Not joining RCEP is a strategic decision by India to ensure diversification
The Regional Comprehensive Economic Partnership (RCEP), which includes 10 ASEAN members, China, Japan, South Korea, Australia and New Zealand, is set to be signed at the ASEAN Summit on 15 Nov 20.
As the Wuhan Virus pandemic continues to rage on worldwide and many economies are taking a serious hit, the signing of the agreement is likely to promote regional economic integration, stabilize the supply and industrial chains, and increase countries’ confidence in economic growth recovery.
India will not be joining the RCEP as a considered decision. China has an advantageous position in the RCEP deal, and India after the Galwan incident has made it clear that it has started decoupling economically from China and will have minimum economic and trade relations.

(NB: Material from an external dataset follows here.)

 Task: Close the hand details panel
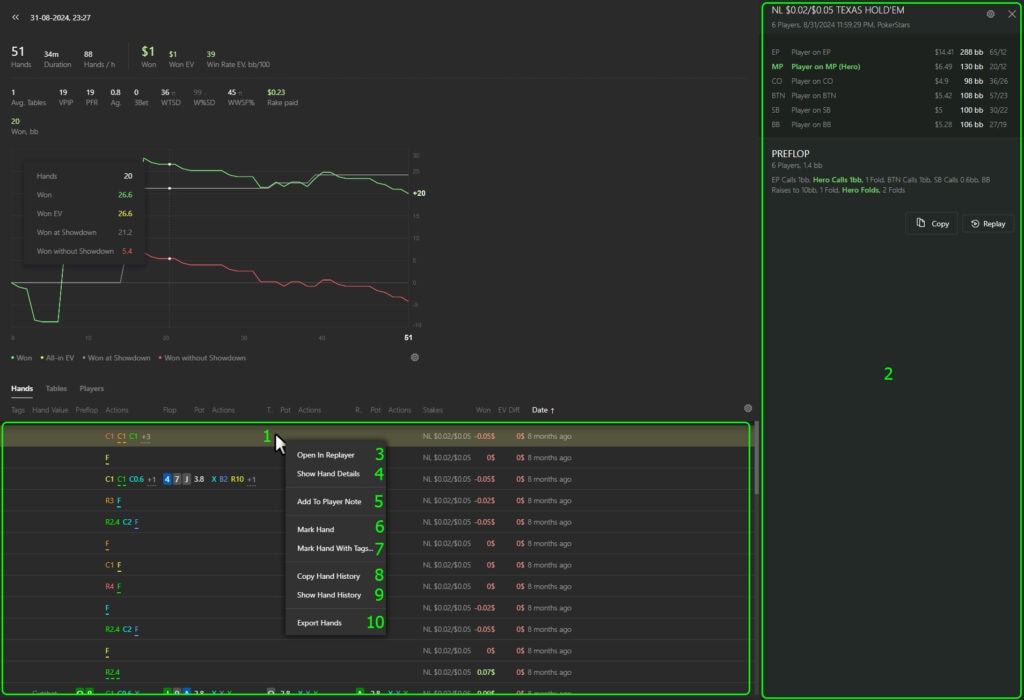coord(1010,14)
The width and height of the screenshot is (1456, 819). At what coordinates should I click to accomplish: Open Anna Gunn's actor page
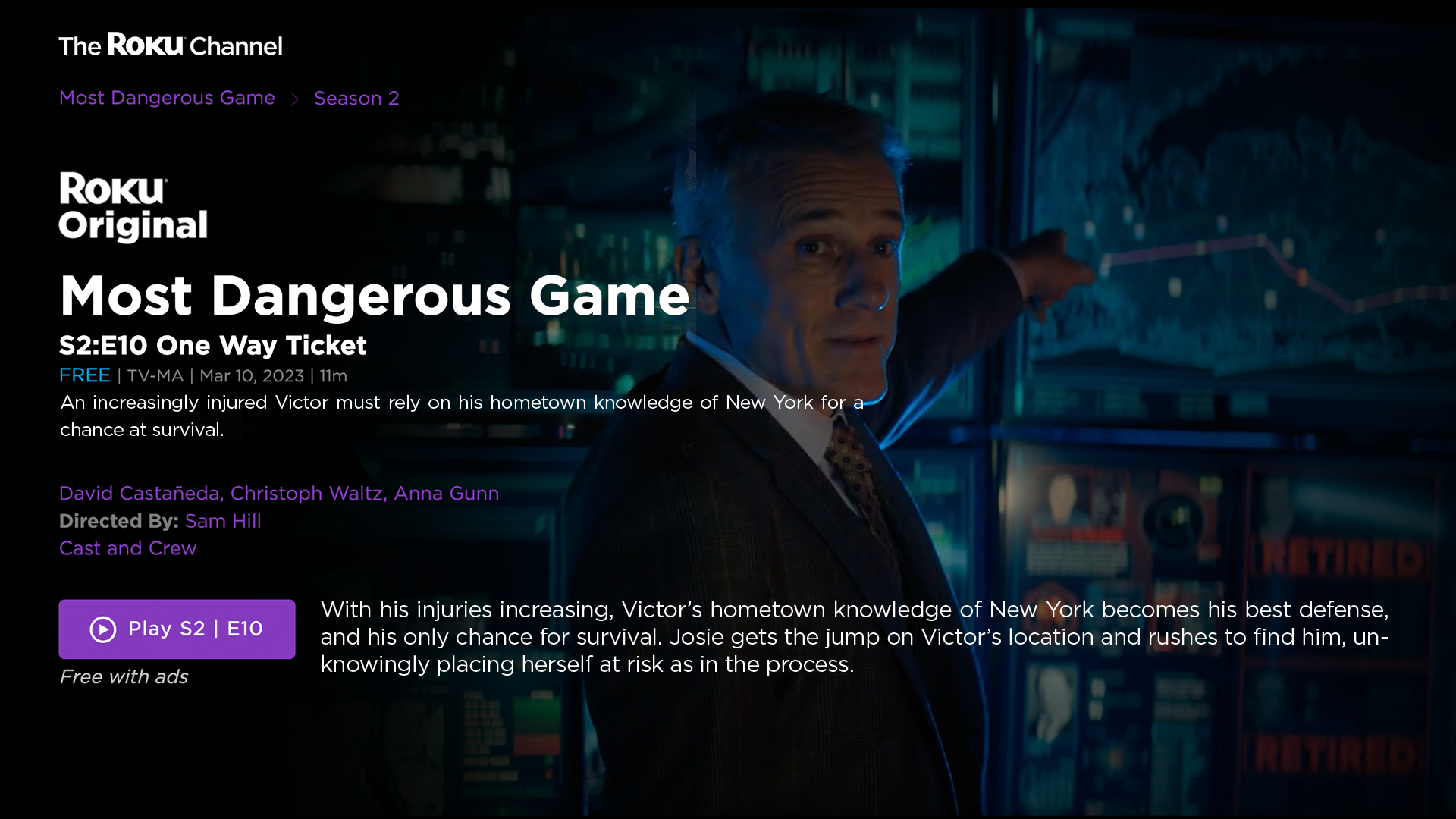coord(447,494)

Joining RCEP would leave India in an unfair position. International observers are already observing as to how China is troubling Australia through a mini trade war. Thus Indian Prime Minister Narendra Modi and his government is very clear on this subject.
Furthermore, India is pushing ahead with the “Make in India” policy, which is characterized by strong economic nationalism, to encourage domestic production.
After PLA tried fresh incursions into Ladhak across the LAC, relations between the two countries got strained. Then PLA crossed all limits by attacking Indian Army at Galwan killing 20 Jawans and one Colonel.
In the bargain the Chinese lost over 40 personnel. India then as part of its revised foreign policies, decided on full economic decoupling from China in a phased manner. So, not joining the RCEP became a major strategic decision made after careful consideration.
India has no dearth of foreign capital and technology to help develop its manufacturing industry so that a value chain and industrial chain that can be an alternative to Chinese supply chain. So India will not be joining the RCEP.
As seen by Chinese pressure tactics on Australia, history will prove that RCEP is a serious strategic blunder for Info Pacific, as China will be dominating it.
After Joe Biden takes office, the direction of the US foreign policy may get re oriented but USA will surely not support RCEP. Now the US needs India more than India needs USA.
Also there may more dialogue channels and cooperation opportunities between the US and China under Biden despite a continuing effort to contain China.
For other RCEP members, India’s opt-out is not a good thing. The Indian market is vast and with SAARC added it becomes still bigger.
This market is slowly opening up with consumption level increasing at a good rate. However India and ASEAN can continue with their own bilateral economic and strategic cooperation.